Exercise objective
Taking the entries below, transcribe only the lines starting with the one with "1429x1275 pixels." and going on through the one with "The width and", exactly as written, without the pictures.
Content starts
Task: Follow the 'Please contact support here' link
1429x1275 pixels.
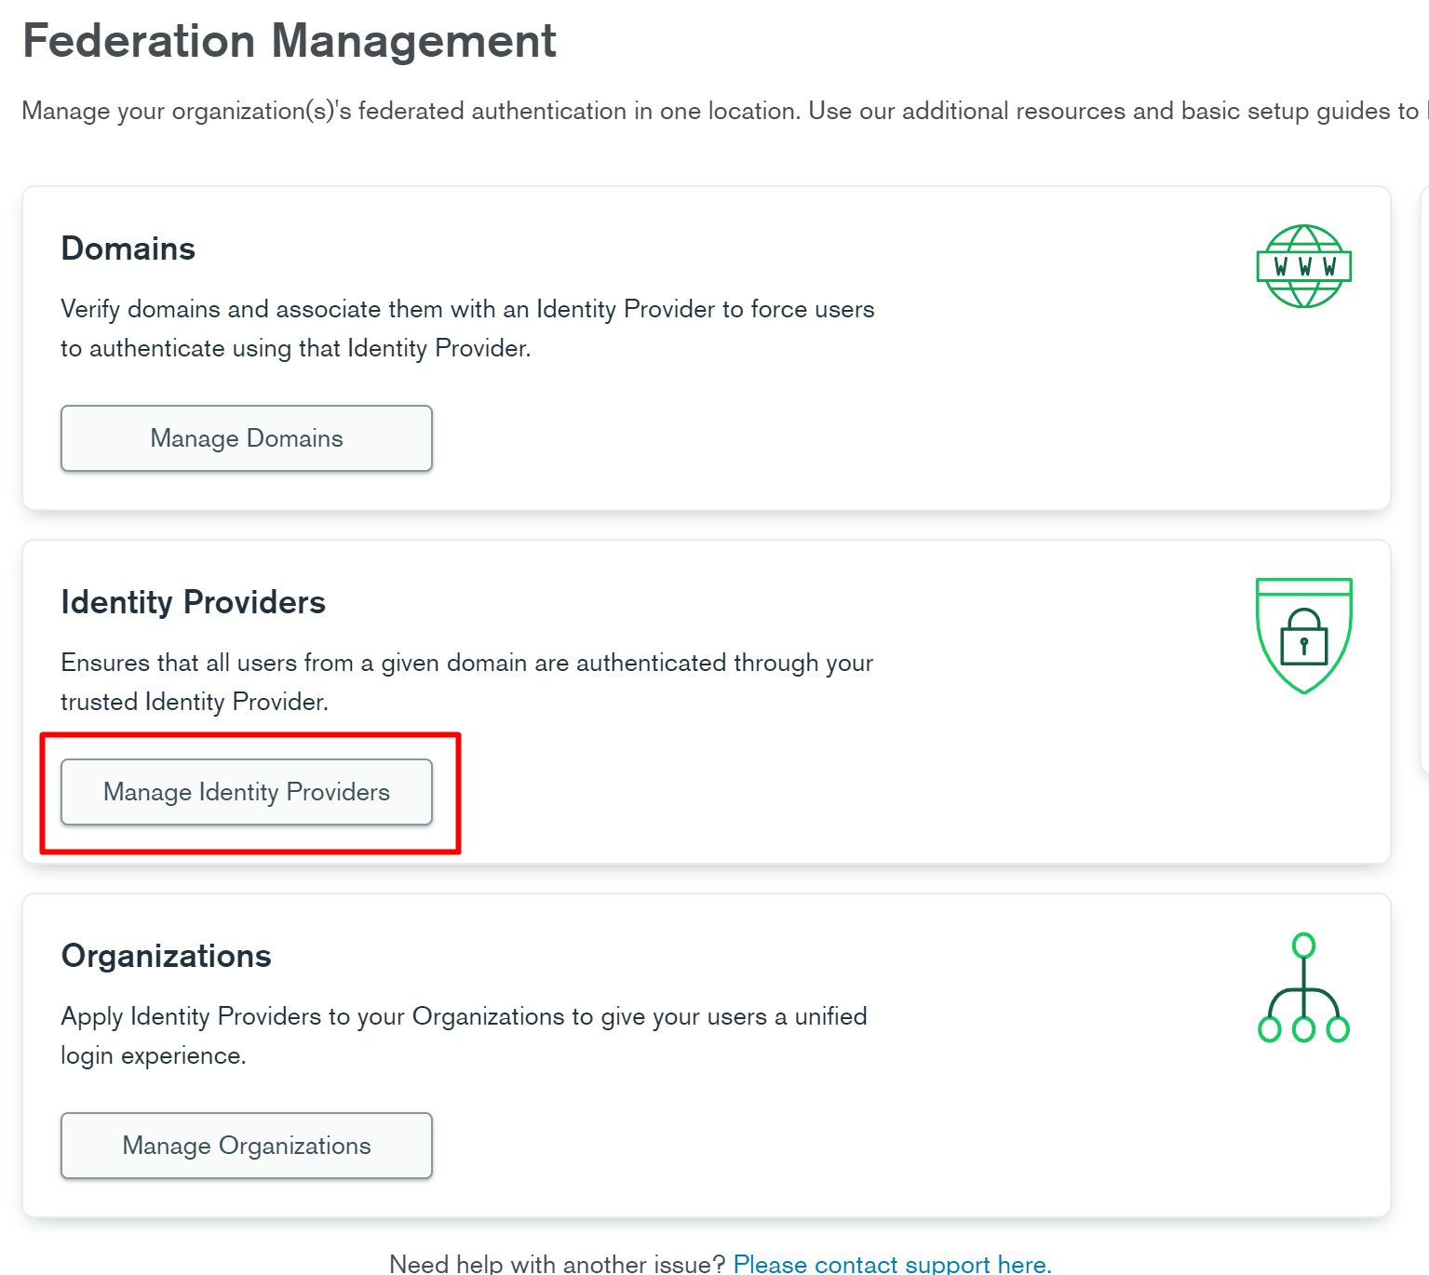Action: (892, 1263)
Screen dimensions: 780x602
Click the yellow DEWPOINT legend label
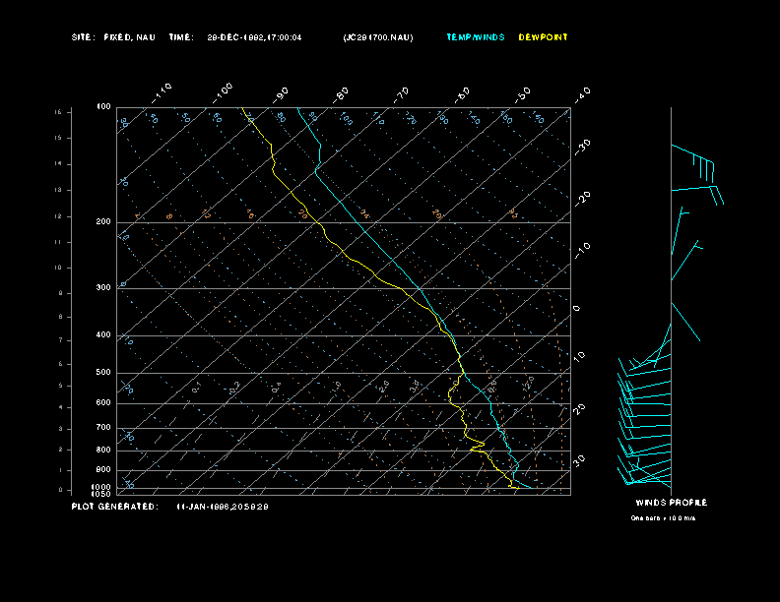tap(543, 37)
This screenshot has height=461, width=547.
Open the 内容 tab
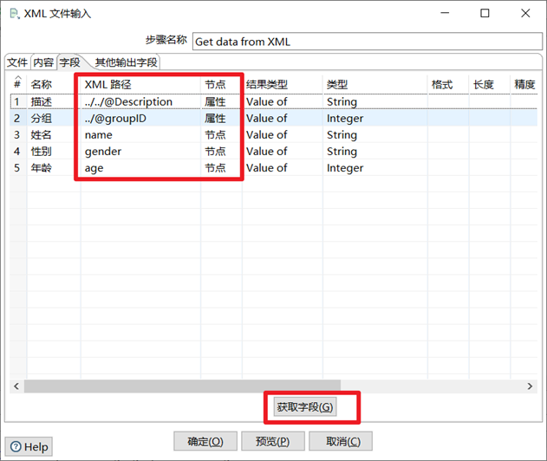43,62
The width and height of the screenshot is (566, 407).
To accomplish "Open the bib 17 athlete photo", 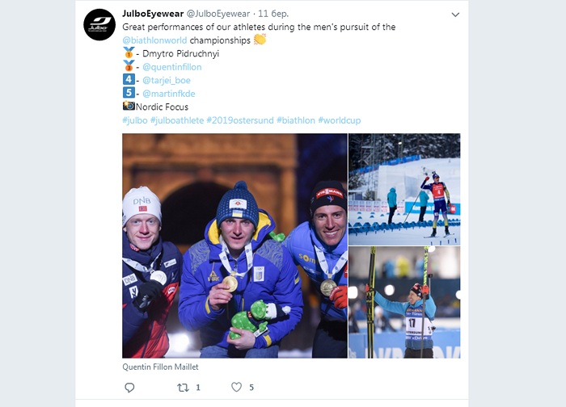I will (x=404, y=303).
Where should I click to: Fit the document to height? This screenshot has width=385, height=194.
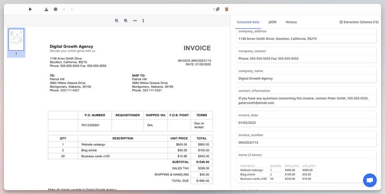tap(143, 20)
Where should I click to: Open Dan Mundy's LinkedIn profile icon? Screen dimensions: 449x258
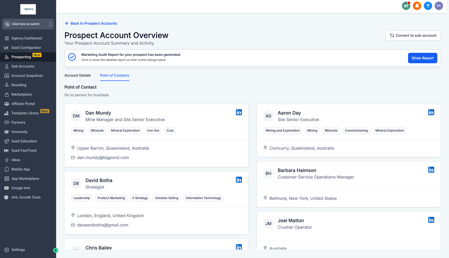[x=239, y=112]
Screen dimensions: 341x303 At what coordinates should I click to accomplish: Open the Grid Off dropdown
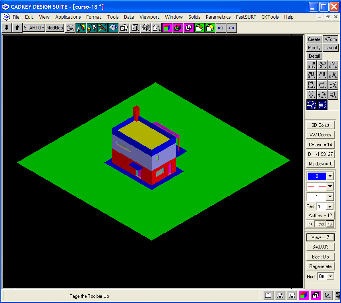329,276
Content ends
Answer below
1429x1275 pixels.
Action: (892, 1263)
Screen dimensions: 780x602
Click the yellow DEWPOINT legend label
tap(543, 37)
This screenshot has height=461, width=547.
Open the 内容 tab
43,62
The width and height of the screenshot is (566, 407).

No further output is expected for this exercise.